Epidemiological studies have suggested that exposure to excessive amounts of particle-bound reactive oxygen species (ROS) pollution can lead to a range of health problems. To identify the chemical composition and sources of particulate matter of diameter <2.5 μm (PM)-bound ROS, high-time-resolution PM samples were collected in Xi'an, China in the periods July 24 to August 5, 2017 (summer), and January 1 to 6, 2017 (winter). Dithiothreitol (DTT) assay was used to measure the oxidative potential of PM-bound ROS. The associations of six types of molecular compositions with ROS were evaluated, and source-specific contributions to ROS were quantified. The results indicated greater activity and diurnal fluctuations in PM-bound ROS in winter than in summer. The mass-normalised DTT consumption rate (DTT) reached a peak at 8:00 a.m. in summer for polluted and nonpolluted days.
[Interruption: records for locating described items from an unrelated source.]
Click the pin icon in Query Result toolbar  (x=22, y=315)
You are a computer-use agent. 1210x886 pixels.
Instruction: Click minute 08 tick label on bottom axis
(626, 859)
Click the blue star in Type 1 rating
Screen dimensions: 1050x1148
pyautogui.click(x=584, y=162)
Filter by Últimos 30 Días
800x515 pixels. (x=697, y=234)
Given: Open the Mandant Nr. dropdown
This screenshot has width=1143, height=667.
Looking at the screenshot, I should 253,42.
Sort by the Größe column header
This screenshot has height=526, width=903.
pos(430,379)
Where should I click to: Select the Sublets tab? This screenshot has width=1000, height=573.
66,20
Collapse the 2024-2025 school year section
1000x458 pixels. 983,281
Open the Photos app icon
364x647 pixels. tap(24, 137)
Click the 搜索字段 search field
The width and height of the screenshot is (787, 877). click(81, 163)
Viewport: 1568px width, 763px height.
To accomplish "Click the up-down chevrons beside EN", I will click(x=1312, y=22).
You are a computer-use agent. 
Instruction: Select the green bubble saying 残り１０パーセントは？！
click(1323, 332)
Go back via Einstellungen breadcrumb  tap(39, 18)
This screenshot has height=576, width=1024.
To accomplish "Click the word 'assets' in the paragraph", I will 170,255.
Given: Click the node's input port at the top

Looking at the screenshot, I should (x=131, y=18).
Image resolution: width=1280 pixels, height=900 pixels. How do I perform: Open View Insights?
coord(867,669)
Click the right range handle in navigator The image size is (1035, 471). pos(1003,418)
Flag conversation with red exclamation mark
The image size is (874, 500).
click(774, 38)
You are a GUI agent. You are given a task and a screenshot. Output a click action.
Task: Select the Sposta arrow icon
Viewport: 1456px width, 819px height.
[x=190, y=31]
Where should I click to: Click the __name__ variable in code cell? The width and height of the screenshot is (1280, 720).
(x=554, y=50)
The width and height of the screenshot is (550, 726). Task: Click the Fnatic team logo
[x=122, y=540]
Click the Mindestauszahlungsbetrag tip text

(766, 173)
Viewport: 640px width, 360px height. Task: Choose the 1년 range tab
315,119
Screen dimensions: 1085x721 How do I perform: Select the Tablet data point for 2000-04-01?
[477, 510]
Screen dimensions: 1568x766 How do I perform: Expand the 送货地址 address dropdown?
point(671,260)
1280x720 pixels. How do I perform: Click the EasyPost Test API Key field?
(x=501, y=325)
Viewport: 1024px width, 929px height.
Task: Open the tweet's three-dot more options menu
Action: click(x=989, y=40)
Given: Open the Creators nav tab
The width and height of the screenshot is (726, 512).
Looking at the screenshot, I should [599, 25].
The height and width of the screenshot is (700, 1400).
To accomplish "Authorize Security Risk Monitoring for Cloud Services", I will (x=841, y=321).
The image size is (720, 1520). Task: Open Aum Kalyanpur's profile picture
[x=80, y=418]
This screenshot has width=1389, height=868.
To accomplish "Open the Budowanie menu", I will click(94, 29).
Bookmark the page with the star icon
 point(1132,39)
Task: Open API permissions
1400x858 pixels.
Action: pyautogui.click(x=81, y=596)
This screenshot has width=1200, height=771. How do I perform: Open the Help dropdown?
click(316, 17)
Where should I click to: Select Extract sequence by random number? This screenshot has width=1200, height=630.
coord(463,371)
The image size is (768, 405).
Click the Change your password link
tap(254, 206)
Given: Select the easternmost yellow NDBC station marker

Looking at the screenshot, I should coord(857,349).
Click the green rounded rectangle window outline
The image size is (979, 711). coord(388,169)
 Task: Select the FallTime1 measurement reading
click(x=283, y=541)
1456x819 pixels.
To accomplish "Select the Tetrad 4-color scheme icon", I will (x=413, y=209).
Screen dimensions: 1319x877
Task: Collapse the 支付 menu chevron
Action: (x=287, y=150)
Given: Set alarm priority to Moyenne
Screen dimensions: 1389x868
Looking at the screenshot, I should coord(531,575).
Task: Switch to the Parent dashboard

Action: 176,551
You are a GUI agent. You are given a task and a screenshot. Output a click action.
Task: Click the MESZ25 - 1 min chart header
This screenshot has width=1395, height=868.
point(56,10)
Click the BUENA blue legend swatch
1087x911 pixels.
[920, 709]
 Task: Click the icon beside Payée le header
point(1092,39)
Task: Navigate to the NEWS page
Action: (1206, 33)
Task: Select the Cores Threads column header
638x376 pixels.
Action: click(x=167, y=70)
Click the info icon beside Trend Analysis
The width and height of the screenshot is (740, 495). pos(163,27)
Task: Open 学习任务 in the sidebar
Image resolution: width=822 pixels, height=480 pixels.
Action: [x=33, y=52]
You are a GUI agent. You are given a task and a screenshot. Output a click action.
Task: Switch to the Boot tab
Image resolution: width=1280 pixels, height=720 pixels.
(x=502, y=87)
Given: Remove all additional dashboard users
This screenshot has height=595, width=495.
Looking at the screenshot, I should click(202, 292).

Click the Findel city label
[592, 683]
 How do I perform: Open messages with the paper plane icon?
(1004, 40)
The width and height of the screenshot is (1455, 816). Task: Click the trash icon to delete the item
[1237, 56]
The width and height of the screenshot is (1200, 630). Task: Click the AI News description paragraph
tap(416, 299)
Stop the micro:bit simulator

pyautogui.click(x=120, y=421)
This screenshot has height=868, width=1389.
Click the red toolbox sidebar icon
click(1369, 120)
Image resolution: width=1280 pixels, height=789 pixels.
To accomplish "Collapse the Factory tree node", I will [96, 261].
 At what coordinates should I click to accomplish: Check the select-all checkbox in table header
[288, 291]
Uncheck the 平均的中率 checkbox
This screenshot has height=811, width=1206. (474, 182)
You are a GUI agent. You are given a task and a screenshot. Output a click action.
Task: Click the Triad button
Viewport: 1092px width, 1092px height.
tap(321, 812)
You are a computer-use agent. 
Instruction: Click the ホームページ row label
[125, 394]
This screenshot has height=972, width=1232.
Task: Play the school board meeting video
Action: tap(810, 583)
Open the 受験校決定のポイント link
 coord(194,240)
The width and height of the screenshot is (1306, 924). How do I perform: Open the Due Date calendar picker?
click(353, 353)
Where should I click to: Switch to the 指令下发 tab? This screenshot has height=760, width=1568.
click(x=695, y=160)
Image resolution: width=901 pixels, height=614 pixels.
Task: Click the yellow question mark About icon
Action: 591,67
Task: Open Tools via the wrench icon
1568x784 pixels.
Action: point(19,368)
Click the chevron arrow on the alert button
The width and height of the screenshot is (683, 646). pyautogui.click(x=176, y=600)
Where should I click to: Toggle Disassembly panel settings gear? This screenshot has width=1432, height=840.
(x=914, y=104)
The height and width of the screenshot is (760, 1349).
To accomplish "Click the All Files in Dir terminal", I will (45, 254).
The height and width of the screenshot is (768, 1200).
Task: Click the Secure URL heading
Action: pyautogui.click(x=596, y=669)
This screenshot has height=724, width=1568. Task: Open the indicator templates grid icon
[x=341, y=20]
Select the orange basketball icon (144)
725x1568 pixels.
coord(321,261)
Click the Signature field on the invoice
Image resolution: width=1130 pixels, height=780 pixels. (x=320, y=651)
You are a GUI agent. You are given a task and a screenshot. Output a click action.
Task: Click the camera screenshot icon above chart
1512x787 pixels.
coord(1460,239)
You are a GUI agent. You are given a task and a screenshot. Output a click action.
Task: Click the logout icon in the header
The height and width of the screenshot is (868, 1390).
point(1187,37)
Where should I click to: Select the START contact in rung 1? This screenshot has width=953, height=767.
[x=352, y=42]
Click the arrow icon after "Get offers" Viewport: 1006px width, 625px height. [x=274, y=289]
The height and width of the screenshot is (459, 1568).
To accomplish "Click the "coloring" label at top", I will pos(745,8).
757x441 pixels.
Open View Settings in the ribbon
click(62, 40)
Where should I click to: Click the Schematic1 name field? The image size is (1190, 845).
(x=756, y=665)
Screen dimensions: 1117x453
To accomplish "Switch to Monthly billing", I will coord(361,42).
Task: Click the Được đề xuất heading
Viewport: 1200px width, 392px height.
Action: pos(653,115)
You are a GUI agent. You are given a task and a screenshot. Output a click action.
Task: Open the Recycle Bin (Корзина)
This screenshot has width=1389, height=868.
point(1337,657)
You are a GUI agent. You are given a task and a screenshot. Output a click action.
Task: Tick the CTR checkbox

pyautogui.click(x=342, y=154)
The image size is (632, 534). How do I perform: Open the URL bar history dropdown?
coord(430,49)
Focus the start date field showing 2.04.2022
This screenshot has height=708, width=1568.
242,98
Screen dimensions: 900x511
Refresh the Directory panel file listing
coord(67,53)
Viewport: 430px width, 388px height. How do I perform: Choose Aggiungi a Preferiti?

In winter, levels of ROS were higher during the day than night, regardless of PM pollution level. In summer, CHNO and CHOS had the greatest effect on DTT on polluted days and CHO and CHNOS had the greatest effect on DTT on nonpolluted days. On polluted days in winter, all molecules (CHO, CHNO, CHOS, CHNOS, CHN and CHNS) investigated in this study had limited effects on DTT. DTT on nonpolluted days was mainly affected by CHNO and CHNS. CHNO and CHNOS molecules from secondary reactions favoured ROS production. Results from source apportionment based on positive matrix factorization showed that in summer, vehicle emission was the primary contributor to ROS generation (41.3%), followed by secondary formation (33.7%), fugitive dust (18.6%), and coal combustion (6.3%), whereas in winter, biomass burning and secondary formation were the primary contributors (>58%) to ROS. Our work helps clarify the mechanisms of ROS formation and contributes to theoretical research on PM toxicity.